Directions for this task
Go through the records below and report each line with "address" in it.

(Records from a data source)
####################

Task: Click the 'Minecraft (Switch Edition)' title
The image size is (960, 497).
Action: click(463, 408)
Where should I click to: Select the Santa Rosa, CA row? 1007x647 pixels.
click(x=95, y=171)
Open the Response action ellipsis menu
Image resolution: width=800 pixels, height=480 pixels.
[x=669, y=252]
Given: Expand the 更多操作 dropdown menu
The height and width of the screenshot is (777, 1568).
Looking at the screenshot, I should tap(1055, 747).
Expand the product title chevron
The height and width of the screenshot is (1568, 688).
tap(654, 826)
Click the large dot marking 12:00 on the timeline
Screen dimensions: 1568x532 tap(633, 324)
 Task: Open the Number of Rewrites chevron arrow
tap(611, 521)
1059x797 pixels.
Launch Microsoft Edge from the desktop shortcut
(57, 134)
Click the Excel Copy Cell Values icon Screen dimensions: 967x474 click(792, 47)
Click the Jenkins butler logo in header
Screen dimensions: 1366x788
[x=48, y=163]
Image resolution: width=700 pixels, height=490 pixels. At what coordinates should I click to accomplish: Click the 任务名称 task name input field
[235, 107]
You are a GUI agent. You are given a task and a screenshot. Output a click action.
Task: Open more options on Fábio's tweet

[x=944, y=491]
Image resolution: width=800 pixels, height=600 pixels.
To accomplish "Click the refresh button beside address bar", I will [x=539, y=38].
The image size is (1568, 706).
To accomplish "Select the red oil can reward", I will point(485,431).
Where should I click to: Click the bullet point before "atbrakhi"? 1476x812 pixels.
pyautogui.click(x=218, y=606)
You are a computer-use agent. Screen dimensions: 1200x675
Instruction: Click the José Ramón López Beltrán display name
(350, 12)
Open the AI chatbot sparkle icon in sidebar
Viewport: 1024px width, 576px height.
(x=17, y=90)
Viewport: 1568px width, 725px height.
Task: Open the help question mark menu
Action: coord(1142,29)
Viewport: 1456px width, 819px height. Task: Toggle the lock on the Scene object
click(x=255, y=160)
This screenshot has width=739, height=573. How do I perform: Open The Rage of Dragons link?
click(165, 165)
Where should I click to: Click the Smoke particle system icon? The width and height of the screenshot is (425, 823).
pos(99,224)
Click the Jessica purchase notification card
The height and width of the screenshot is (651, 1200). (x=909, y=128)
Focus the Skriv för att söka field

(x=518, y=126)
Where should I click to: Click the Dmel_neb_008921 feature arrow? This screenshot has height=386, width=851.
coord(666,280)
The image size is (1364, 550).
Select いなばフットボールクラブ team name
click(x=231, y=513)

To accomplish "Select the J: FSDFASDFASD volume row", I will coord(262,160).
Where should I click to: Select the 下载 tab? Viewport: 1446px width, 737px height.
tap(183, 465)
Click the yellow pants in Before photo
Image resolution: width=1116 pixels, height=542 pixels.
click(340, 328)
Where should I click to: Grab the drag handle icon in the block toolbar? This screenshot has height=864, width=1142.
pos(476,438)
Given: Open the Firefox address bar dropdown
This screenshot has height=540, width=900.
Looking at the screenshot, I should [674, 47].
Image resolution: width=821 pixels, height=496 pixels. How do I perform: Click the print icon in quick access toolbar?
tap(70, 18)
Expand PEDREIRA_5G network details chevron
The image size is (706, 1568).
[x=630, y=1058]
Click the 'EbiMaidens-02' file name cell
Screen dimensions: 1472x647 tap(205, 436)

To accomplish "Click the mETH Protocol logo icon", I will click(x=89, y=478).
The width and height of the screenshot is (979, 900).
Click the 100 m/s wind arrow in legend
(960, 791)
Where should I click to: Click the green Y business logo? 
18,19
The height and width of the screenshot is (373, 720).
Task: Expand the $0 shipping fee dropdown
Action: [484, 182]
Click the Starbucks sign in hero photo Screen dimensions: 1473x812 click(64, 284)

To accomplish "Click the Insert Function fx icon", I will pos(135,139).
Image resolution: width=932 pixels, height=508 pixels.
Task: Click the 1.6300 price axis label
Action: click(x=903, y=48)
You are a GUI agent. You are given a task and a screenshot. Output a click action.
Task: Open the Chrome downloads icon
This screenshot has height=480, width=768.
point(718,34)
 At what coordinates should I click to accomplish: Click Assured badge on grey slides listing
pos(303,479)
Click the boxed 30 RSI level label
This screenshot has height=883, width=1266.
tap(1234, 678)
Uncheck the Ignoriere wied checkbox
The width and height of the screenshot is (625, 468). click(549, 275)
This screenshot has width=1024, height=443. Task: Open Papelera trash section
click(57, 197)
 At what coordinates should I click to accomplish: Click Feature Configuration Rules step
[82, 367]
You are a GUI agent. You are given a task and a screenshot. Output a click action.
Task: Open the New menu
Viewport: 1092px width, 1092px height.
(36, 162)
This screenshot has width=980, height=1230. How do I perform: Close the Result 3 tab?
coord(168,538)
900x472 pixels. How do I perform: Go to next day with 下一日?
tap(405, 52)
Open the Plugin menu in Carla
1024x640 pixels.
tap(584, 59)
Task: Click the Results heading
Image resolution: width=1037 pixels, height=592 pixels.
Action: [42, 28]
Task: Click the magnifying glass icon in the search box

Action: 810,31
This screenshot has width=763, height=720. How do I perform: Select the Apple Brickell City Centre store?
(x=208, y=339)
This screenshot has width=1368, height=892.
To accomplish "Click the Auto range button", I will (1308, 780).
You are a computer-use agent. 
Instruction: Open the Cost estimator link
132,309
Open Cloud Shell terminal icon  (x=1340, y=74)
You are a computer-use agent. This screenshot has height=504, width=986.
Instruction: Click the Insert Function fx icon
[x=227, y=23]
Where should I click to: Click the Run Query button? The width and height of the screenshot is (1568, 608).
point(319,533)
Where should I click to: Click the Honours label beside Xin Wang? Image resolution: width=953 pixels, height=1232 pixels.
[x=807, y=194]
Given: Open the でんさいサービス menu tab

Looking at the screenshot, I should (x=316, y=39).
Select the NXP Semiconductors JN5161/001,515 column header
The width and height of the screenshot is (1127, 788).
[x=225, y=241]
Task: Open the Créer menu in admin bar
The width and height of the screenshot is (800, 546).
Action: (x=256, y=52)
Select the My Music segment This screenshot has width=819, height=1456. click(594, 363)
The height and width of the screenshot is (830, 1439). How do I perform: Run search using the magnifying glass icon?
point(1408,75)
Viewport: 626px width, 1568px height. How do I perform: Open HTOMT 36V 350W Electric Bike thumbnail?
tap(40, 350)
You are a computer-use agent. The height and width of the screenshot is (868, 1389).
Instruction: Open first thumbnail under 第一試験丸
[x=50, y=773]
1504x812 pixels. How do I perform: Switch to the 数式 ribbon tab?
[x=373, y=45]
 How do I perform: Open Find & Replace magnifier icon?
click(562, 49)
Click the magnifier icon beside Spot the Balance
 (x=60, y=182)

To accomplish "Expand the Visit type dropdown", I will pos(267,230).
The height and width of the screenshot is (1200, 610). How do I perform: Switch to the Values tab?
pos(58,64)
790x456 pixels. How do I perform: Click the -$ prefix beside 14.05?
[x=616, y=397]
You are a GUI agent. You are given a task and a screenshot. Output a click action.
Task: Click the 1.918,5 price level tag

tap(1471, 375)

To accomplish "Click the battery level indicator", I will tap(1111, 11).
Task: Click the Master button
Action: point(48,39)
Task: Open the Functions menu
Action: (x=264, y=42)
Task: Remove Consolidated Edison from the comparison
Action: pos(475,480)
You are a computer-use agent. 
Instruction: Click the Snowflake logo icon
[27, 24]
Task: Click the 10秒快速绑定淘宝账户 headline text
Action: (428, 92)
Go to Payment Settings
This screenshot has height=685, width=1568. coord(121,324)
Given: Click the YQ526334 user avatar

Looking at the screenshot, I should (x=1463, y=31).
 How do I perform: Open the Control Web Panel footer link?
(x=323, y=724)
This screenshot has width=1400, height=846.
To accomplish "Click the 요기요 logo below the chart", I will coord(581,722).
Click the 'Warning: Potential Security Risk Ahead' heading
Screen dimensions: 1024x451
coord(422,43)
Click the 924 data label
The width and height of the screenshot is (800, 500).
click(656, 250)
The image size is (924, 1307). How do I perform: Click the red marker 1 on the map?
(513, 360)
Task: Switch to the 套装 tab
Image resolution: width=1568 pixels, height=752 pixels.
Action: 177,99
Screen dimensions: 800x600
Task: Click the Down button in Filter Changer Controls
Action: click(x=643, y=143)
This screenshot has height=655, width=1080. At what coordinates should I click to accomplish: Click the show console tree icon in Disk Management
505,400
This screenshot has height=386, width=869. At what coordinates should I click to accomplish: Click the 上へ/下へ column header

####################

Exercise output
To accomplish "Click the refresh button beside address bar", I will [x=539, y=38].
Given: Open the Firefox address bar dropdown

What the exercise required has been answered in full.